- [Required tasks]:
**1.** In the featherweight article, where did last Saturday night's fight take place?
**2.** List every boxer named in the featherweight article.
**3.** Copy the part of the featherweight article between "Last Saturday night" and "into his possession.", inclusive.

- [Extract to read]:

Flight of the Featherweights

By Boxing News - 12/15/2022 - Comments

By Eoin Kennedy: While conversations in certain weight classes in boxing have been dominated by speculation surrounding big fights happening, the men in the sport’s most exciting division have been getting down to business and actually fighting one another.

Last Saturday night in Leeds, England, once again showed that the featherweight division is stacked deep with talent and the fact that none of the champions nor contenders are cross-over stars in the mold of Tyson Fury or Canelo Alvarez (or believe that they are like Errol Spence and Terence Crawford) lends itself to some terrific, fan-friendly fights.

Last Saturday was no exception, as there was another highly competitive fight served up, and once again, the IBF title got the hot potato treatment. Josh Warrington relinquished the IBF strap last year in pursuit of bigger fights in the US, but that didn’t transpire for Leeds’s own cult hero, but eventually, the red belt made a curious journey back into his possession.

- [Recorded information]:
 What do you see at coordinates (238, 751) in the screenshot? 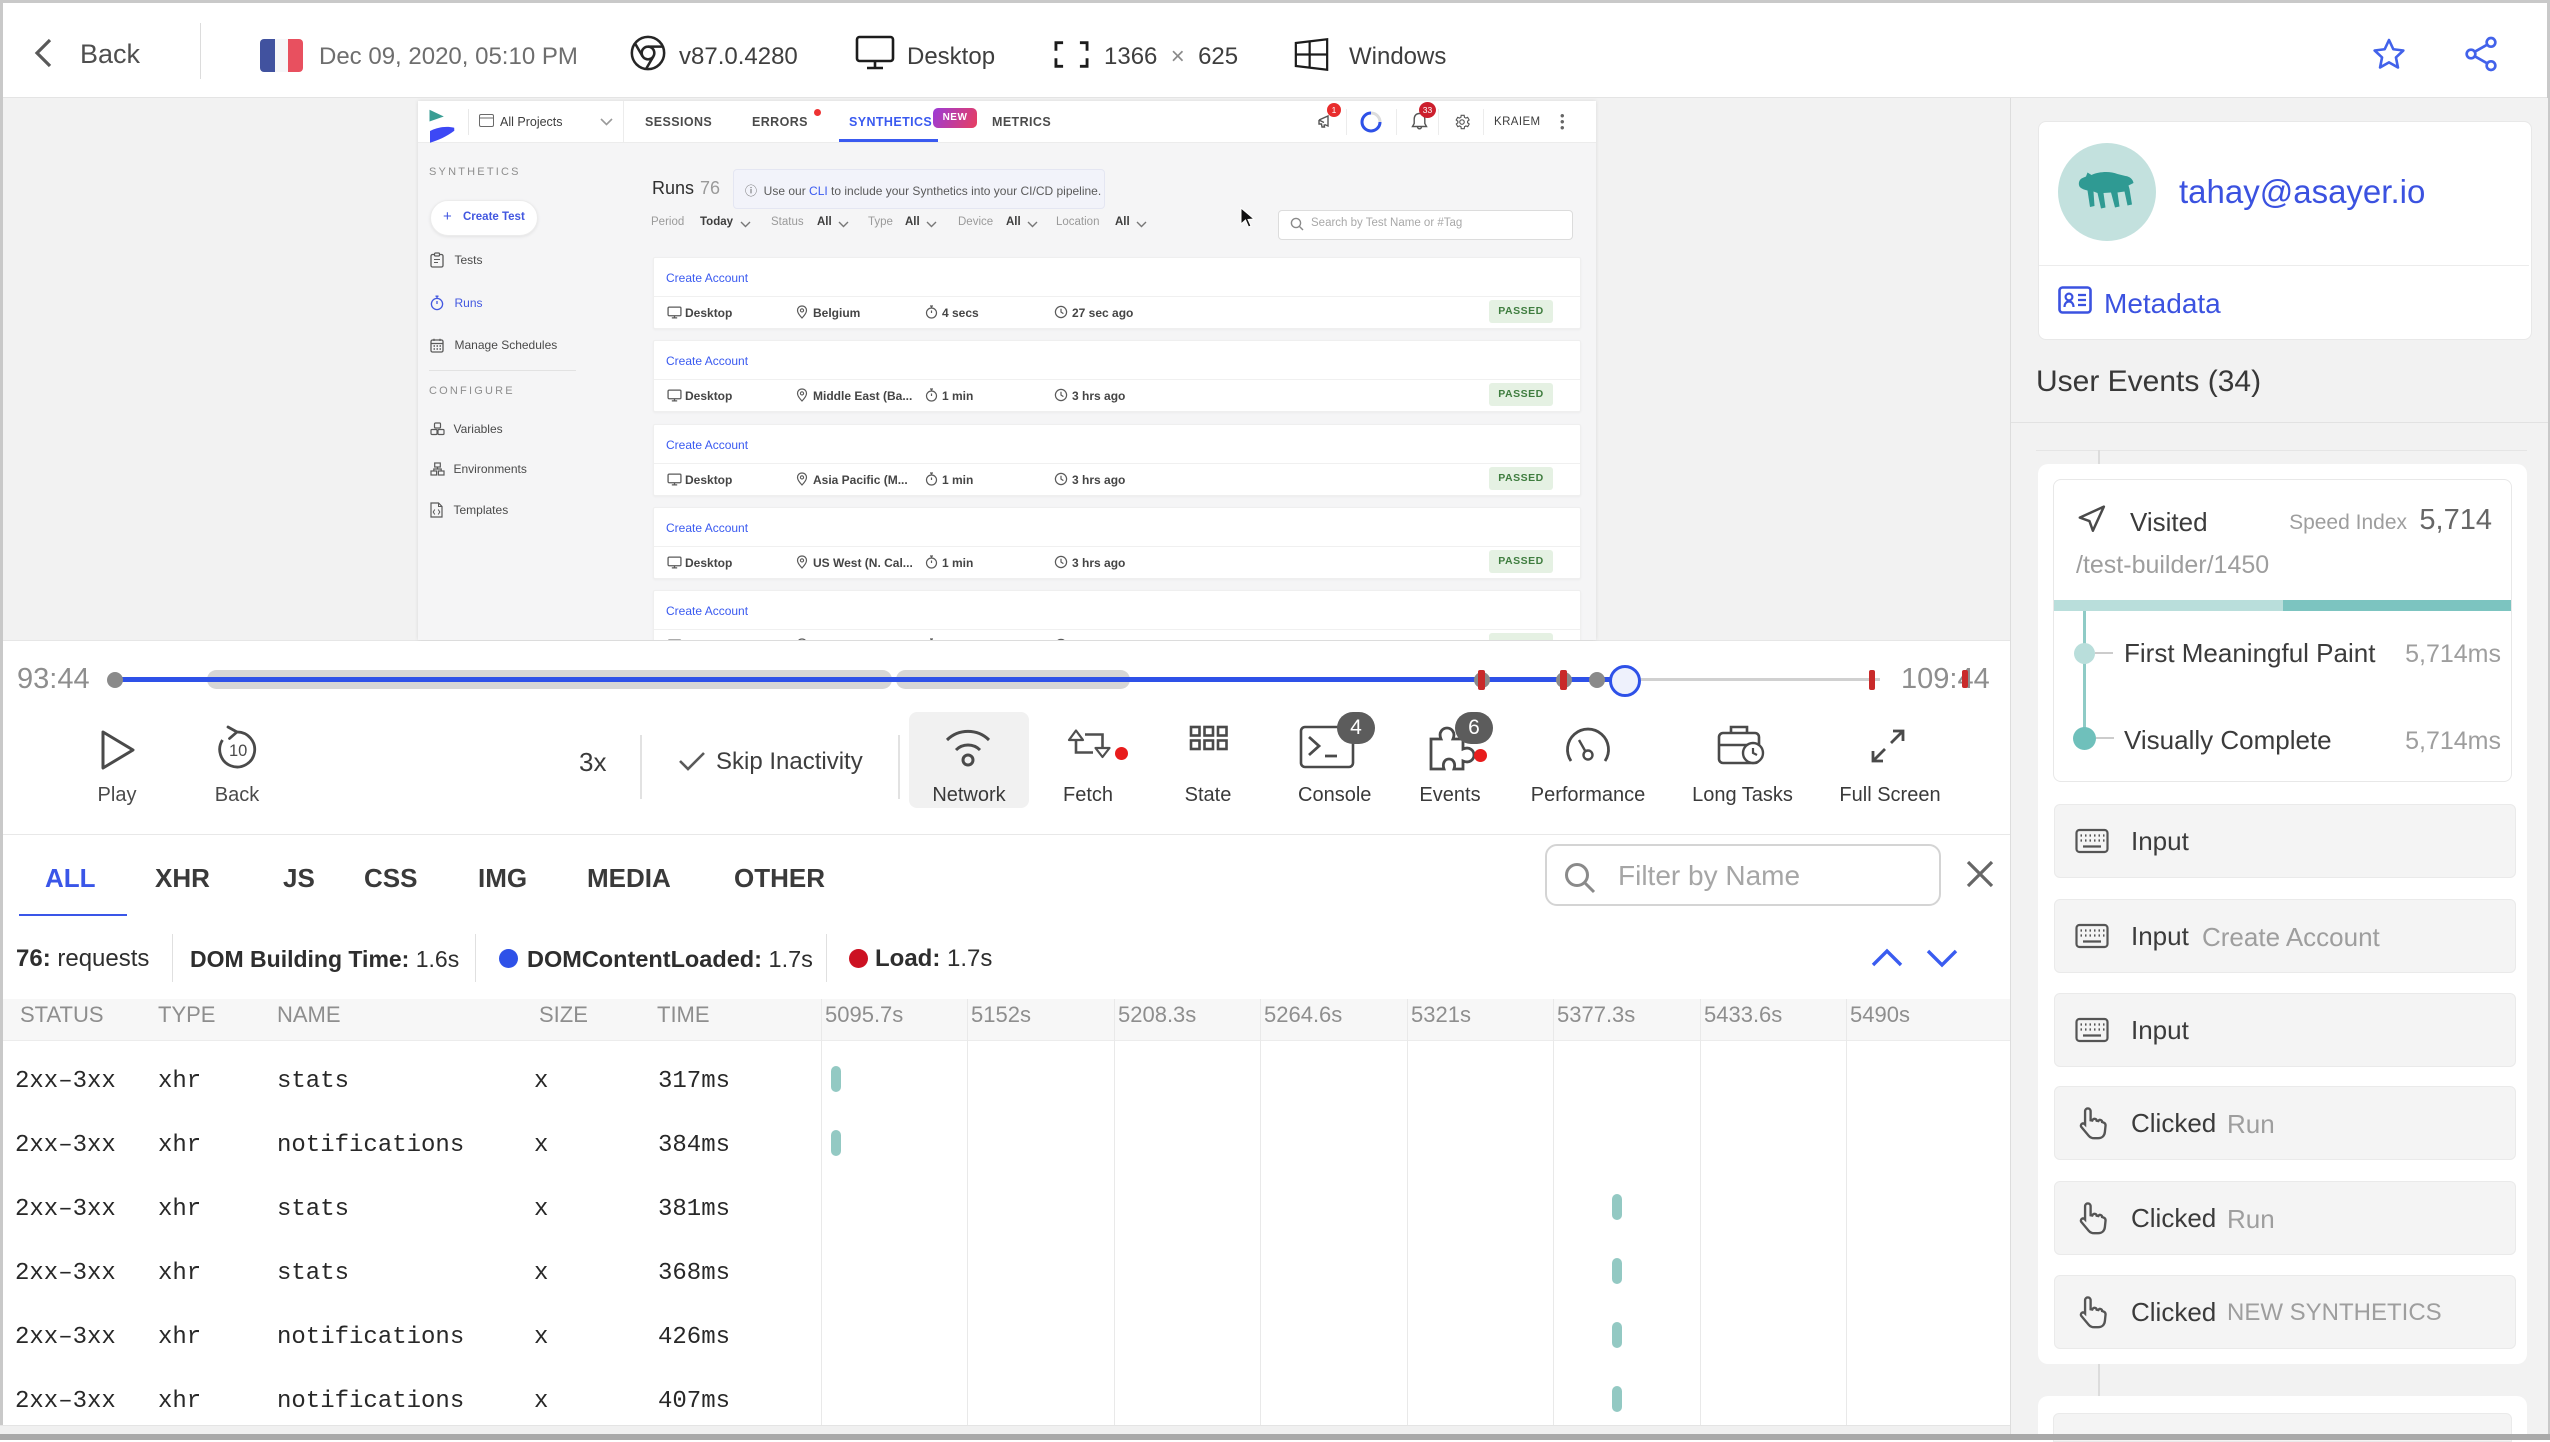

- [Responses to the tasks]:
**1.** Leeds, England.

**2.** Tyson Fury, Canelo Alvarez, Errol Spence, Terence Crawford, Josh Warrington

**3.**
Last Saturday night in Leeds, England, once again showed that the featherweight division is stacked deep with talent and the fact that none of the champions nor contenders are cross-over stars in the mold of Tyson Fury or Canelo Alvarez (or believe that they are like Errol Spence and Terence Crawford) lends itself to some terrific, fan-friendly fights.

Last Saturday was no exception, as there was another highly competitive fight served up, and once again, the IBF title got the hot potato treatment. Josh Warrington relinquished the IBF strap last year in pursuit of bigger fights in the US, but that didn’t transpire for Leeds’s own cult hero, but eventually, the red belt made a curious journey back into his possession.